▶ **ACTION ITEM**
Read the records below and report each line in which "height" occurs.
::: PROVIDED MATERIAL :::
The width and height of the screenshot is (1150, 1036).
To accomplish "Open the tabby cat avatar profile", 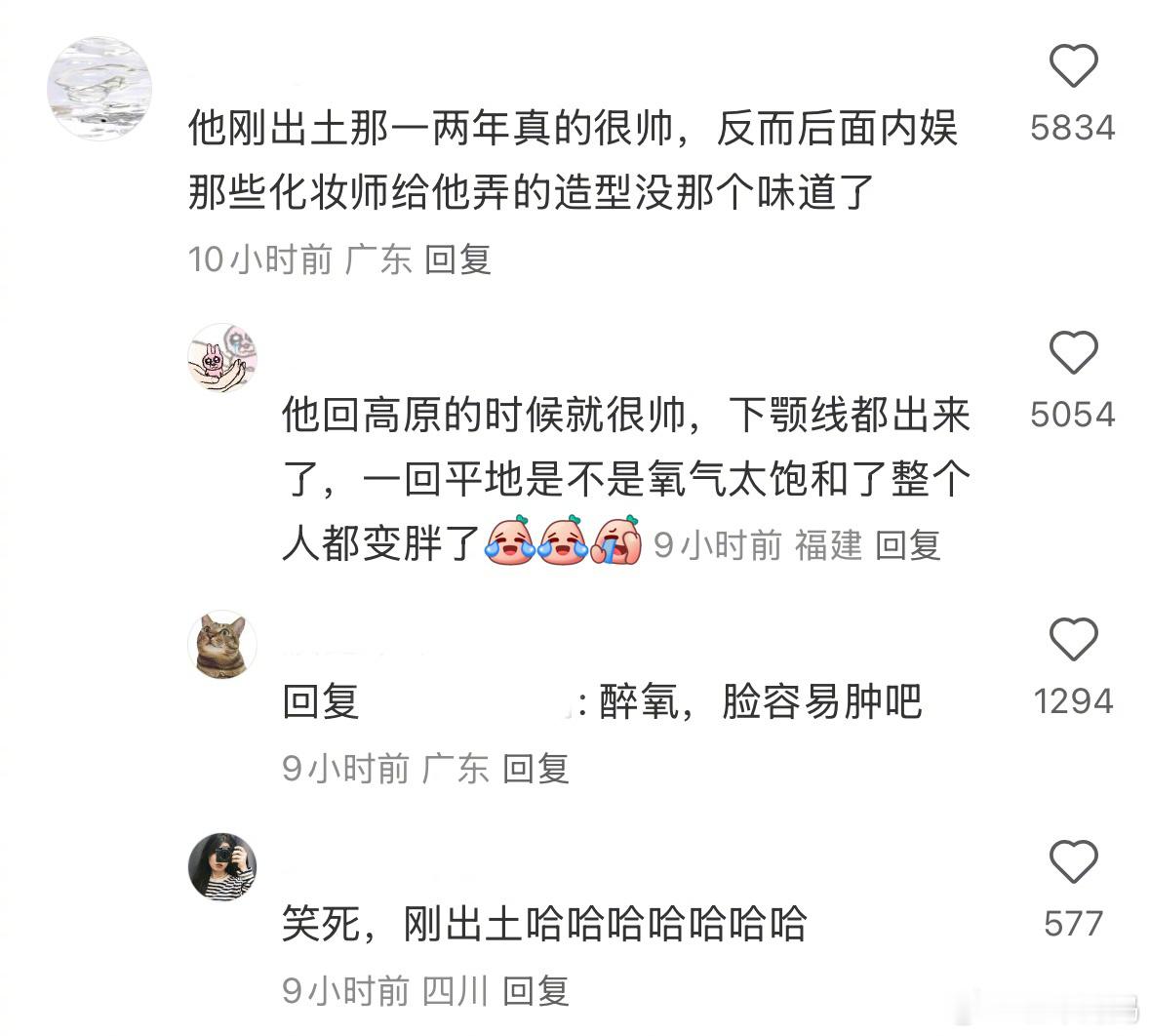I will [222, 644].
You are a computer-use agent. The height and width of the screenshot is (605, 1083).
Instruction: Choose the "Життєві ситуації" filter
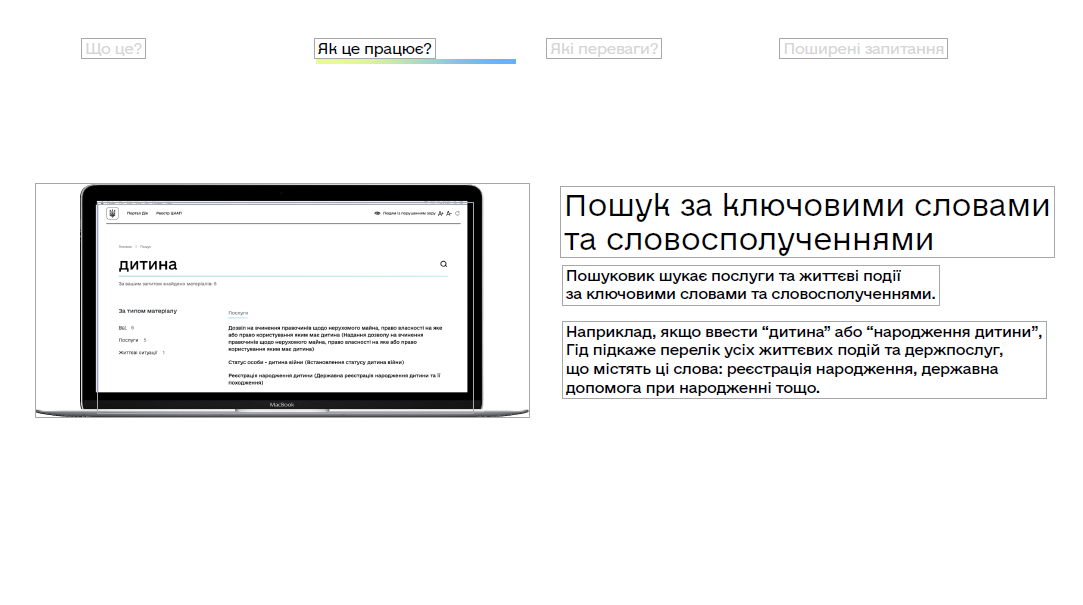[x=138, y=353]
:::
▶ **EXERCISE RESULT**
The width and height of the screenshot is (1150, 1036).
You are a computer-use agent. The height and width of the screenshot is (605, 1083).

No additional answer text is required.